New York, NY – Across the country, state and federal courts are reporting jury pools packed with eager candidates, some even toting resumes. Attorneys are struggling to pick juries with so many to choose from. “They’re all very polite, neutral, non-committal, and boring,” complained defense attorney Jack Armstrong. “How the hell am I supposed to voir dire these people?”

Court administrators are overwhelmed. “Normally, you summons a whole lot of folks and hope they don’t all show up,” New York County Commissioner of Jurors Oscar Martinez said. “Now everybody’s here.”

“It’s wonderful,” beamed Judge Roscoe Pound of New York State Supreme Court. “The jury is essential to democracy and every citizen should jump at the chance to get in the box and do their civic duty.”

However, economists speculate the surge in interest is actually attributable to persistent unemployment and the expiration of benefits. The national unemployment rate registers at 9.6%. Taking into account the underemployed, the rate rises to 17%. Meanwhile, many out of work Americans have exhausted state unemployment benefits. The federal government’s Emergency Unemployment Compensation program runs out on November 30, 2010.

$40 per day is the jury fee for New York State courts. If service extends beyond 30 days, the court may authorize an additional $6 per day. Empaneled jurors can continue to collect unemployment benefits.

At 111 Centre Street, members of the petit jury pool agreed the pay is lousy but so is the economy. “I’ve been out of work for a year,” admitted one man who asked not to be identified. “I wanted to do something productive, and the money doesn’t hurt.”

Another potential juror recalled she used to avoid jury duty “like the plague.” Now she’ll do whatever it takes to get picked.

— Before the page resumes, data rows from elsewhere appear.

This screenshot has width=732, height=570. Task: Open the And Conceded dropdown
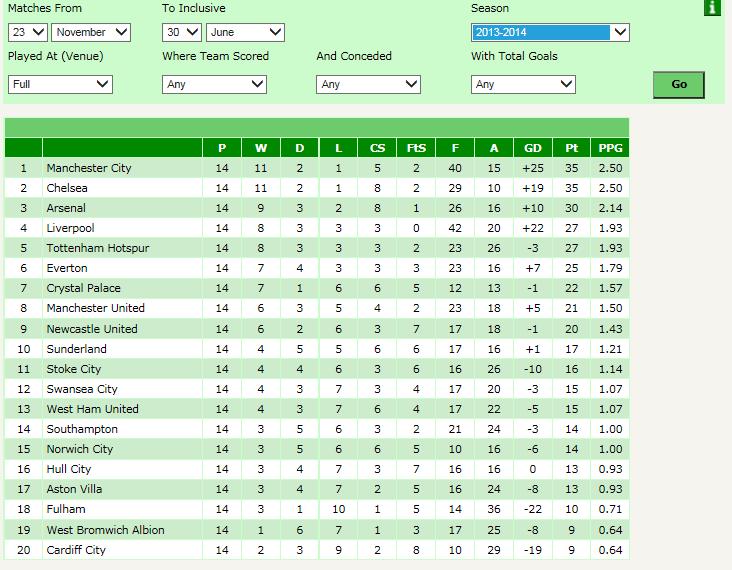tap(369, 84)
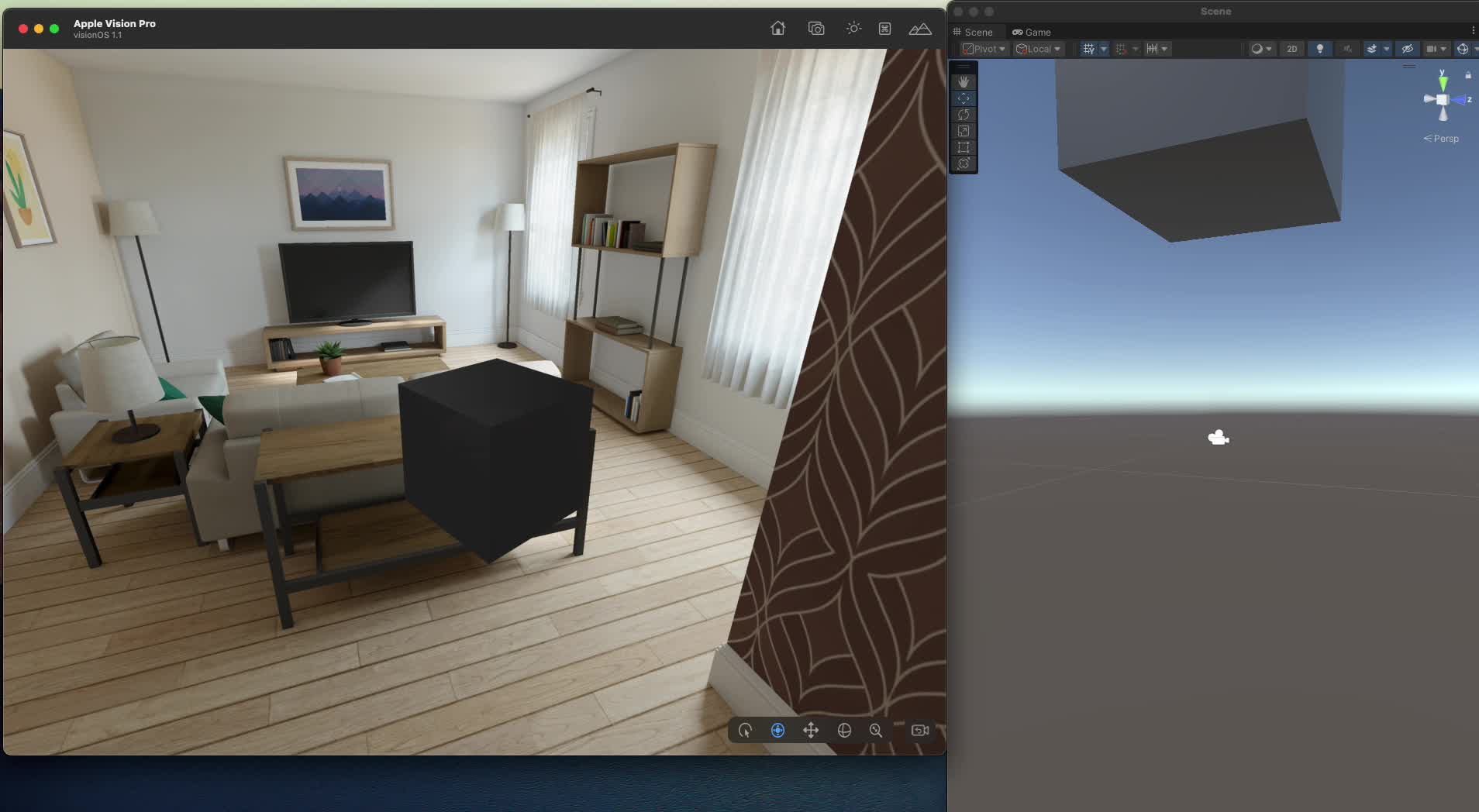1479x812 pixels.
Task: Toggle scene lighting with the bulb icon
Action: point(1319,49)
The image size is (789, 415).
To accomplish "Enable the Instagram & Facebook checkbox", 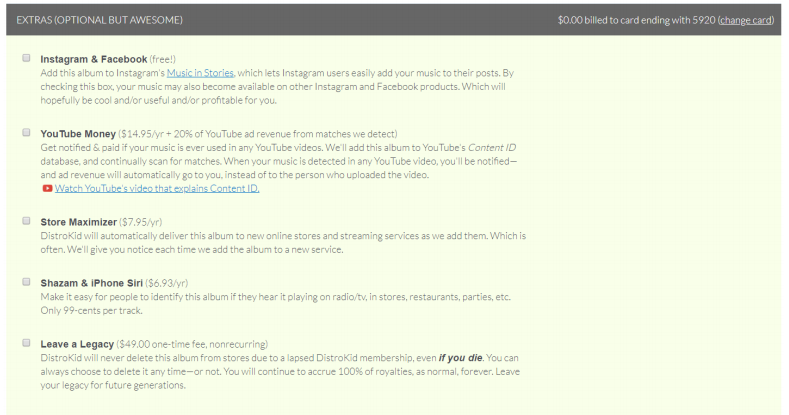I will [x=26, y=59].
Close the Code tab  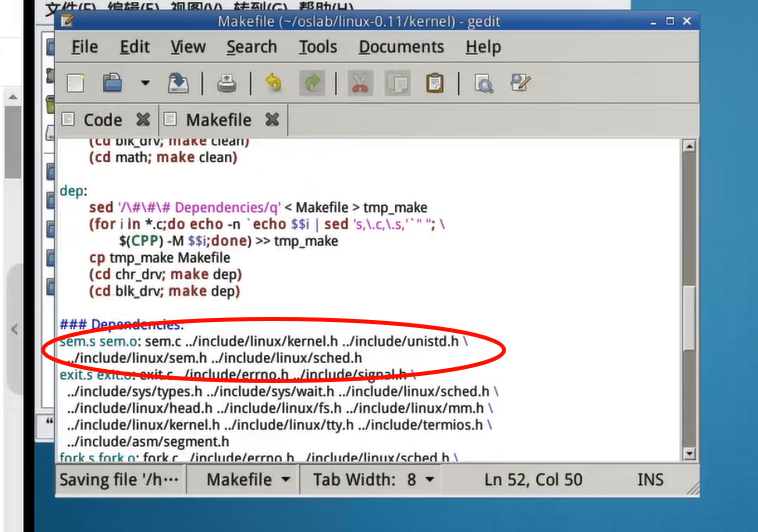click(143, 120)
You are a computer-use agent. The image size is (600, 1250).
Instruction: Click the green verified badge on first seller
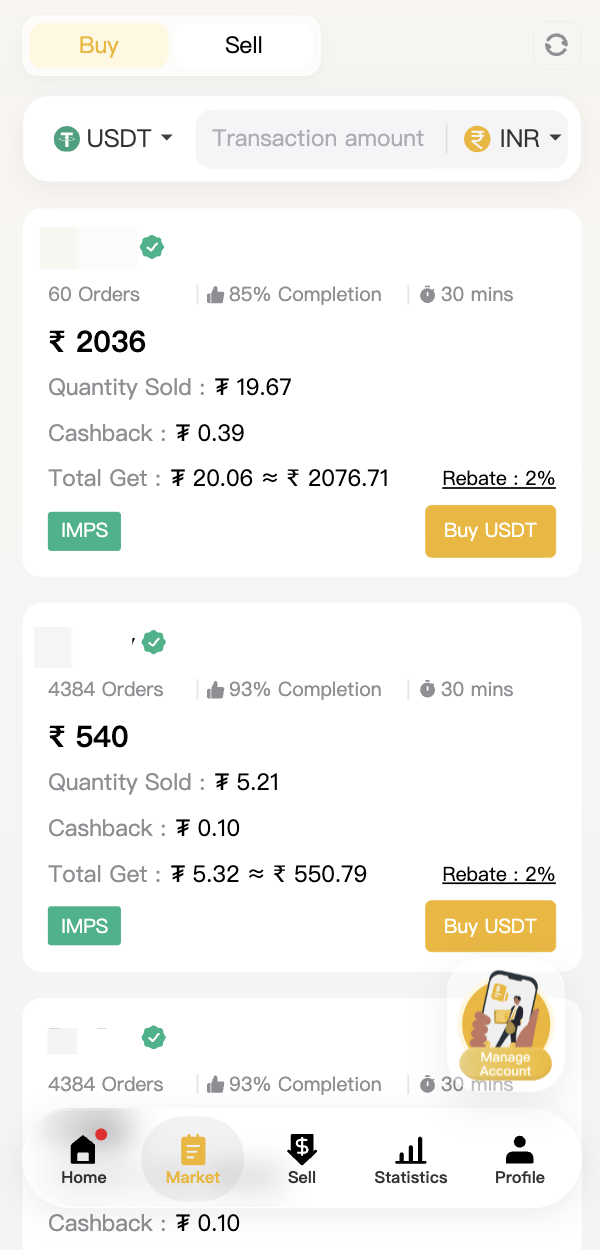152,247
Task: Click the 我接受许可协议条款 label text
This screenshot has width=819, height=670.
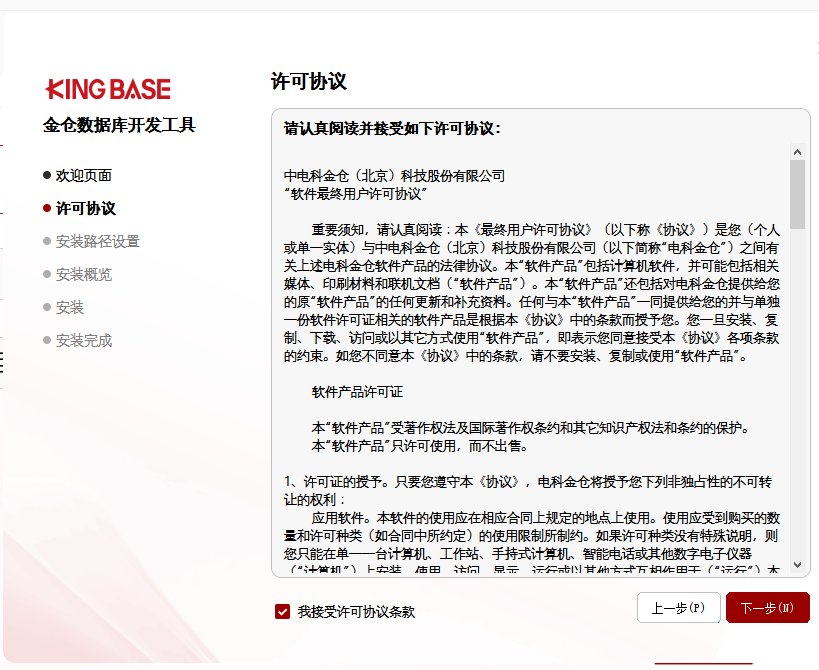Action: click(x=356, y=611)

“You do not want an attorney to strike your ass for cause,” the woman said. “Yeah I’ve gotten sued a bunch of times and was lead plaintiff in a class action. My brother’s a cop and I hate doctors. And I’m off my meds. I ain’t telling them any of that. I’m a blank slate baby. Model citizen.”

“Five dollars an hour is better than nothing,” the woman continued. “I just hope I get a six month securities fraud conspiracy trial. After 30 days, that’s when the big bucks start rolling in.”